What’s New for Performance in WPF in .NET 4

Today (4/12/2010) we are excited to make the final .NET Framework 4 RTM build available. It can be downloaded from here and the .NET Framework 4 Client Profile is available from here
You can also check out Soma’s blog officially announcing Visual Studio 2010 which built on top of WPF 4. 
In previous related blogs I discussed the performance improvements we implemented in WPF in .NET 3.5 SP1 and .NET 3.5/3.0 SP1 (see here, and here).
There are many improvements and new features in the WPF 4 release that we are really excited about (read more about those here and here) , but in this post I mainly wanted to focus and provide more details on the specific performance improvements we implemented in WPF 4.

Graphics Improvements

1. New “Cached Composition” API to significantly improve rendering perf of complex visual trees This API provides apps the ability to cache a live UIElement and its sub-tree as a bitmap, and then render the UIElement as quickly as a bitmap (not requiring full rerasterization) when there are no structural changes to the cached subtree.

Transforms, opacities, etc applied above the cached UIElement do not force the cache to be regenerated.

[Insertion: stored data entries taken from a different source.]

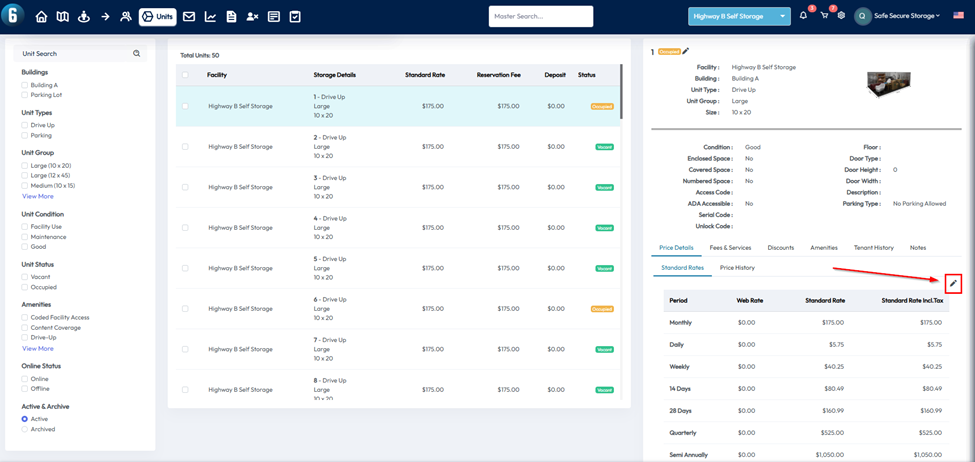Image resolution: width=975 pixels, height=462 pixels.
Task: Open the language flag selector
Action: [959, 16]
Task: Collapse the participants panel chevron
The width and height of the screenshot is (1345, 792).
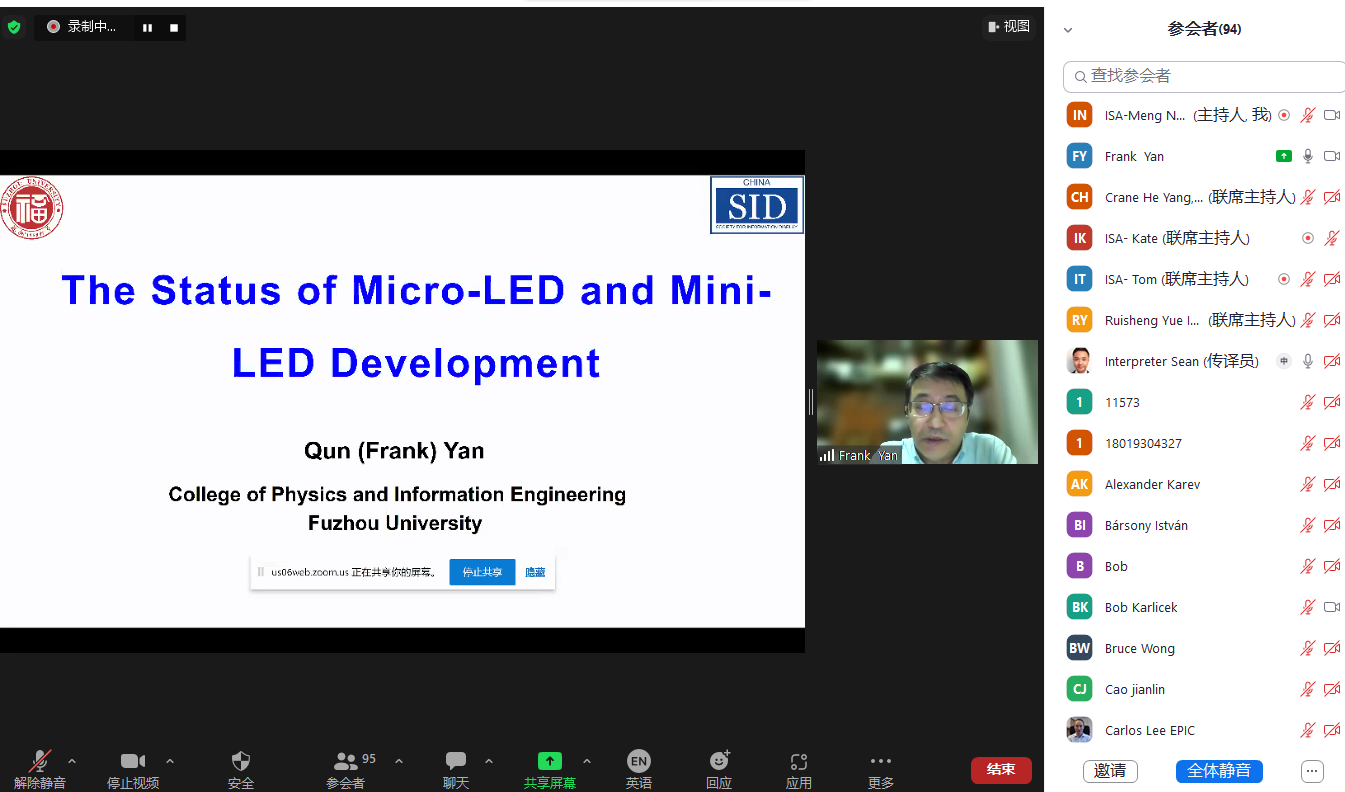Action: 1068,30
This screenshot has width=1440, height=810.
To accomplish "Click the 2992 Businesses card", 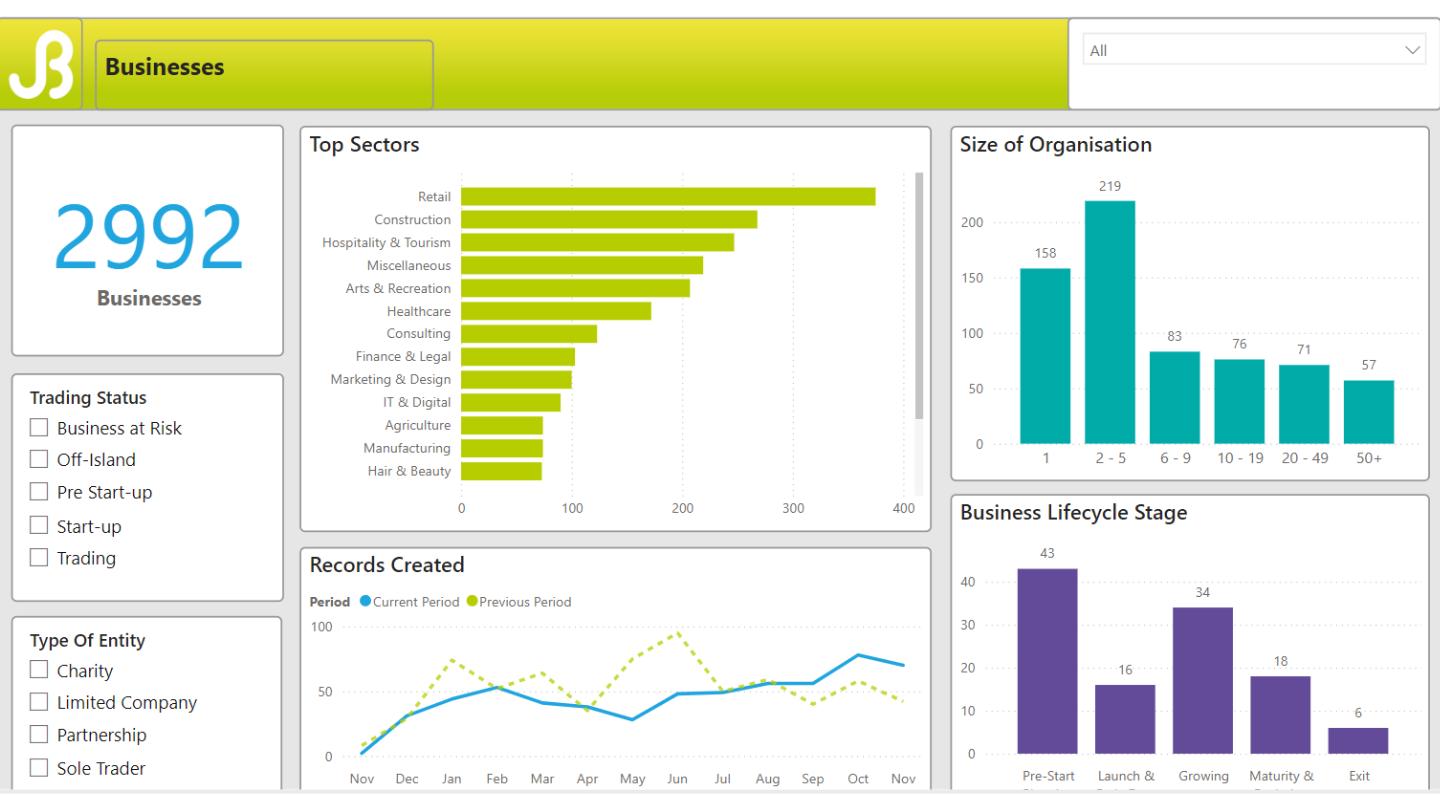I will click(148, 240).
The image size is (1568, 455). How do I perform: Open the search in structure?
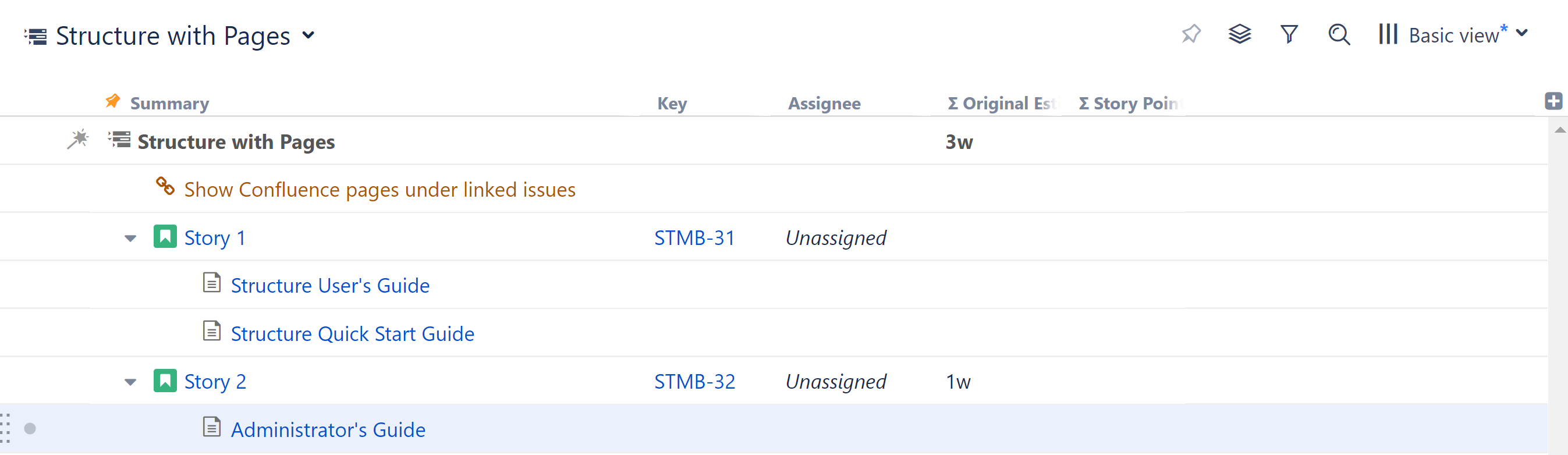click(1338, 35)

The UIElement remains fully interactive while cached, and fully mouse-interactive.

Motivation:
Despite hardware acceleration, WPF’s rendering performance throughput is often limited by all the per-primitive work that must be done when rendering complex scenarios. Without this caching, simply animating an otherwise static element across the screen forces that element to be repeatedly be completely re-tessellated and re-rasterized which can be expensive operations. This often leaves WPF’s rendering pipeline bottlenecked in CPU-bound per-primitive setup cost.

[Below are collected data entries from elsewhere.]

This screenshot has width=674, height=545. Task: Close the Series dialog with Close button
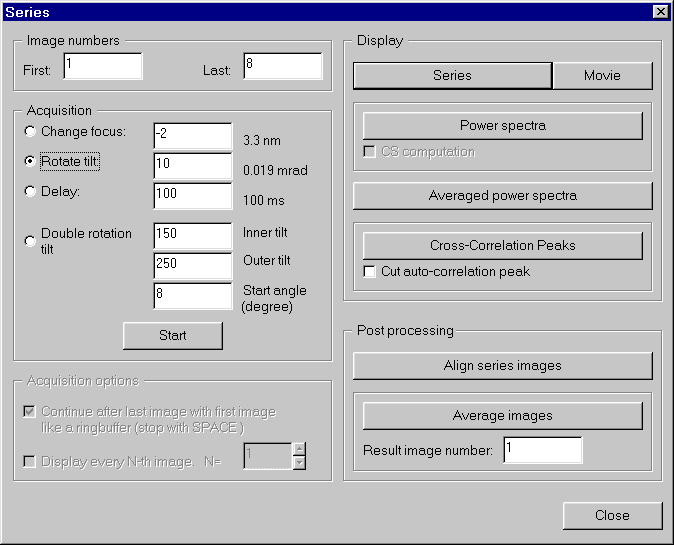coord(611,515)
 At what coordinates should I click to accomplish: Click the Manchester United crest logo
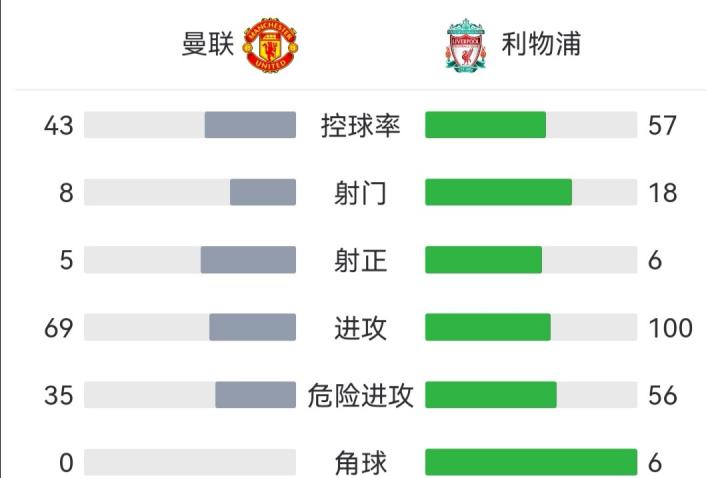[273, 44]
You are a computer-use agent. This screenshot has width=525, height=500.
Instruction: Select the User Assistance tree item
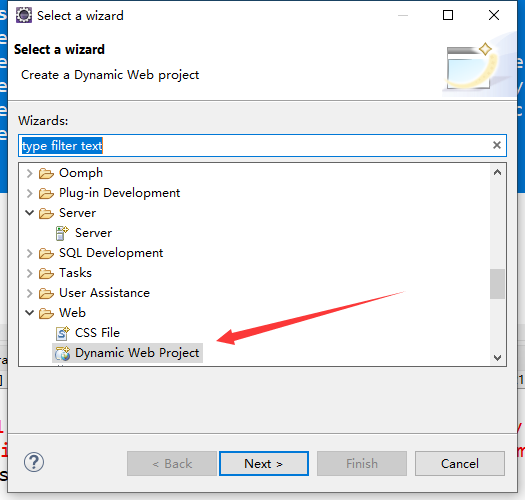click(x=104, y=293)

The API enables breaking that bottleneck and allows primitives to be rendered as fast as the video card can draw a quad, moving the bottleneck from CPU primitive setup to GPU fill-rate, which is usually dramatically faster.

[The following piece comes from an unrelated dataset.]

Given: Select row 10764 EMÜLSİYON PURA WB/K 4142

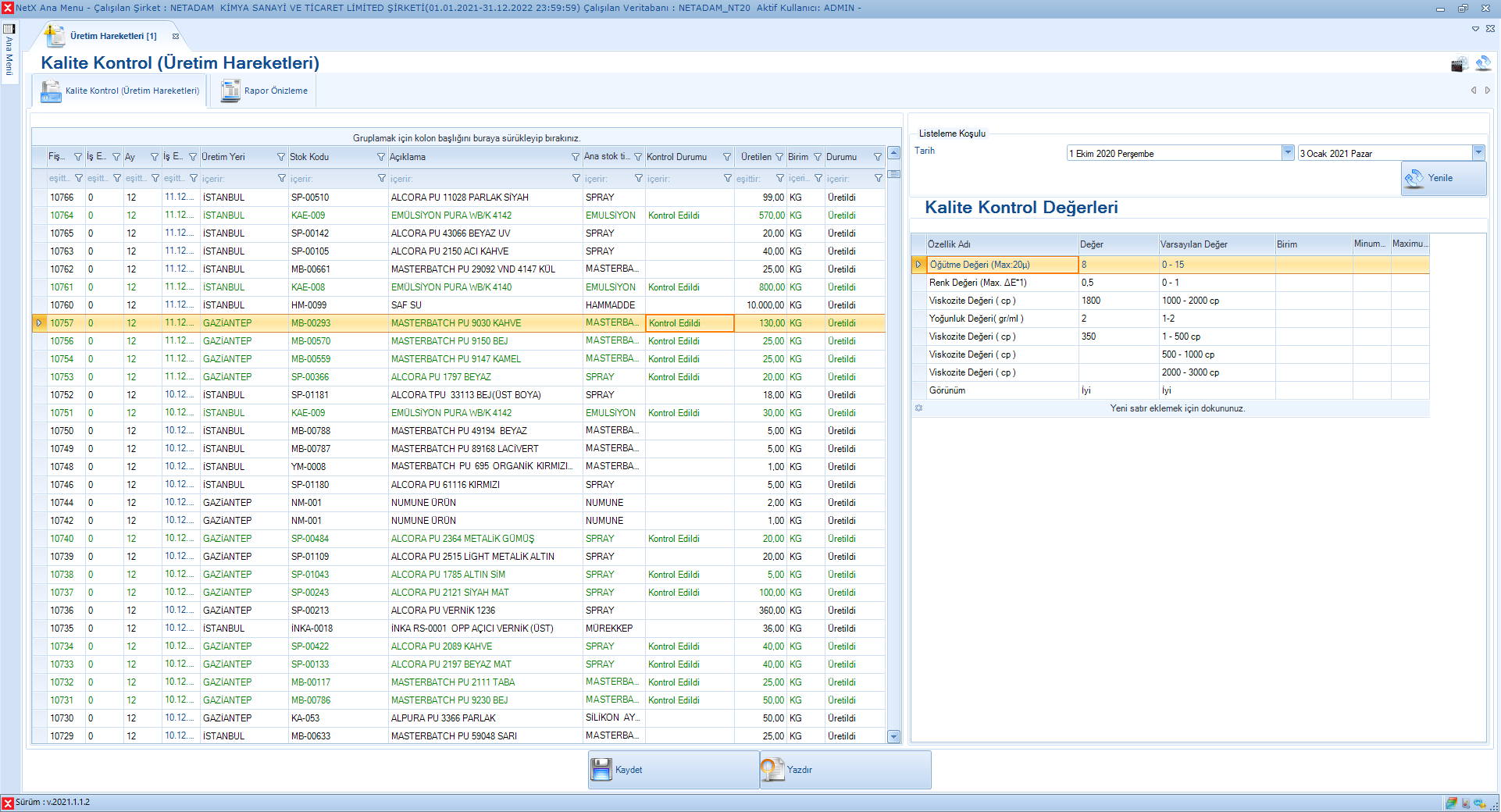Looking at the screenshot, I should click(451, 215).
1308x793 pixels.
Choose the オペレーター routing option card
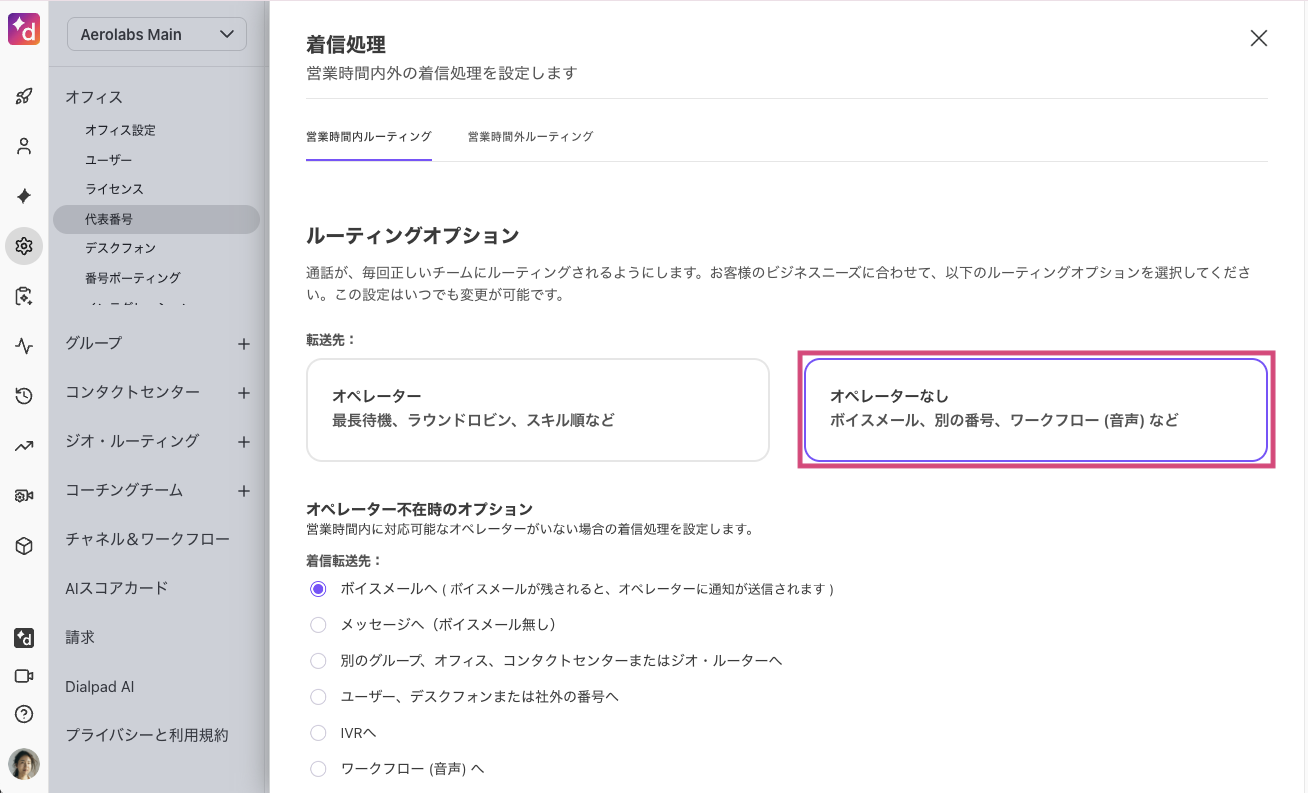click(x=537, y=409)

In doing this, there can be some loss of visual quality for the sake of performance. Many scenarios would gladly make this tradeoff. Scenarios that could benefit from this API:

  • Scaling and Rotation of live controls, this includes not only images, but potentially complex controls with text.
  • he ability to create a smooth scroll experience that scrolls cached images (tiled or otherwise) of live content that doesn’t have to be re-rendered every frame.
  • Fast scaling and translation of Vector content (e.g. Powerpoint content)

See UIElement.CacheMode and BitmapCacheBrush for more details.
Example:
Setting CacheMode through C#:

 UIElement.CacheMode= new BitmapCache();

Setting CacheMode though XAML:

 <Rectangle CacheMode="BitmapCache" />
<Rectangle>
    <Rectangle.CacheMode>
        <BitmapCache EnableClearType="true" RenderAtScale="4"/>
    </Rectangle.CacheMode>
</Rectangle>

2. New API to allow WPF apps to force SW rendering per process
In NET 3.5 SP1 we added new API to allow developers to force software rendering per application window instead of using the GPU (see my Performance improvements in WPF in .Net 3.5 / 3.0 SP1 blog), in NET 4 you can now do so for the entire process.

As reported (see here), depending on the machine configuration and the application, software-based rendering is sometimes faster than hardware.

This could improve rendering performance for certain scenarios and machines configuration, in most cases Hardware rendering should perform better. Please use carefully and verify with your app and machine configuration.

In certain cases apps may want to use Software rendering for reliability reasons, for example on machines (typically older) that do not have reliable drivers.

This APIs should provide developers a much better alternative than setting the global ‘Disable HW Acceleration’ registry key (see here)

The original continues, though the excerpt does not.